Another determinant of disease severity is associated with the fucosylation profiles of IgG antibodies against SARS-CoV-2. Level of afucosylated IgG antibodies show correlation with disease severity such that patients suffering severe COVID-19 have high levels of afucosylated IgG compared to those with mild symptoms. This increased afucosylated IgG profile amplifies pro-inflammatory cytokine response, leading to acute case manifestation [89]. Interestingly, the level of afucosylated anti-spike RBD IgG was elevated in hospitalized males compared to females [90]. Antibody response elicited in the presence of different SARS-CoV-2 variants in both sexes will be a strong determinant of disease progression. In the light of this information, investigational tools may be adapted to understand the fucosylation levels of therapeutic antibodies. Furthermore, convalescent plasma therapy strategies can be manipulated to include volunteers with high levels of fucosylated IgG. These factors will be particularly important especially if certain variants are indeed causing worse prognosis or if variants give rise to differing antibody or immune profiles.

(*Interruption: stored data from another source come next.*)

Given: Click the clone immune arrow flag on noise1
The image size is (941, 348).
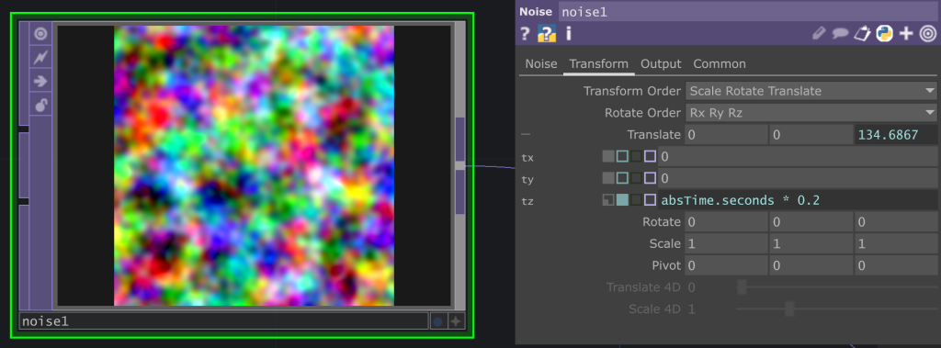Looking at the screenshot, I should (40, 82).

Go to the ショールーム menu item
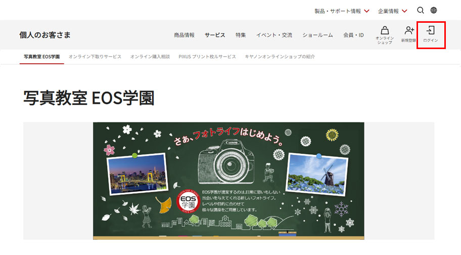(317, 35)
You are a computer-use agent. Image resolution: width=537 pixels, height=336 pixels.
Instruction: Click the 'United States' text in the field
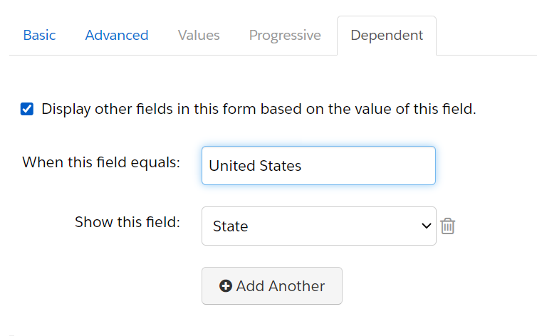point(255,166)
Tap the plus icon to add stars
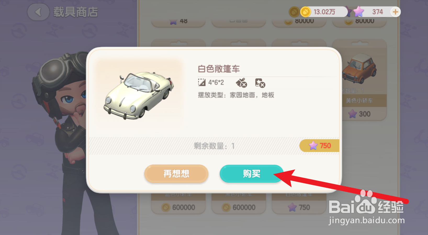 pyautogui.click(x=395, y=12)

In addition to IgG fucosylation levels, there are several other variables that affect the success rate of convalescent therapy [91]. Location is thought to be one of the factors contributing to the effectivity of convalescent therapy, as different variants tend to circulate in specific areas. Sera obtained from an individual in a certain area is presumed to have generated an antibody response against a particular variant prevalent in that area, therefore will be most useful for a patient infected with the same variant. Being hospitalized with severe COVID-19, being older and having male sex are associated with having a higher antibody response against SARS-CoV-2, making these individuals better candidates as plasma donors [91]. While males have higher plasma antibody titers, they also have higher levels of afucosylated IgG. Considering the importance of plasma donor in relation to the variants as well as the sex-specific antibody profiles, the selection criteria for convalescent therapy should include sex-specific variations, location and the prevalence of variants.

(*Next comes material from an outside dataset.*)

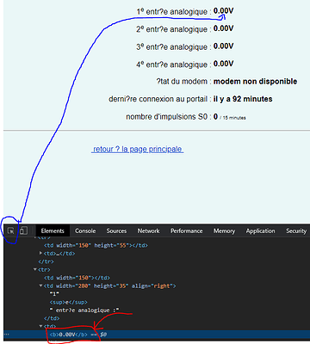Select the td width 150 height 55 line
Viewport: 310px width, 344px height.
96,245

Not only the SARS-CoV-2 spike variants but also the variants of ACE2 receptor were demonstrated to determine the affinity of host-virus interactions [92, 93]. For instance, ACE2 K31R and E37K substitutions showed decreased affinity where K26R and T92I substitutions showed increased affinity for wild type SARS-CoV-2 spike protein [93]. Rare X-linked alleles, including the ones encoding E37K, are observed twice as frequently in females, suggesting that these missense variants may predominantly affect SARS-CoV-2 affinity in females [94]. Modeling studies coupled with biochemical interaction/affinity evaluation of ACE2 substitutions with spike variants are likely to provide insight toward the potential gender-specific impact of spike variants in host–pathogen interactions as well as susceptibility to SARS-CoV-2 variants.

Conclusions

More variants are expected to emerge especially at the spike RBD as it is under immune selection due to being a major epitope for neutralizing antibodies. Therefore, more variants with differing antibody recognition and ACE2 affinities are expected. Future studies will need to delineate the immune response and pathogenesis associated with novel SARS-CoV-2 variants. Considering varying antibody recognition and neutralization states for different variants, different downstream immune responses can be expected that could eventually affect disease outcome.

Overall, novel SARS-CoV-2 variants run the risk of changing immune response elicited by the host, vaccine and therapeutic antibody efficacy, disease pathogenesis and prognosis. As variants tend to accumulate at the spike protein’s RBD, ACE2 affinity or antibody binding changes can lead to different pathogenesis and immune responses. Monoclonal antibody therapeutics and convalescent plasma therapy options should also be adaptable in the light of current or potential novel variants. Scientific advances achieved by quick and successful vaccine design should now be implemented to keep the vaccines as effective against the current and potentially upcoming SARS-CoV-2 variants.

Declarations

Conflict of interest

The author declares that there is no conflict of interest.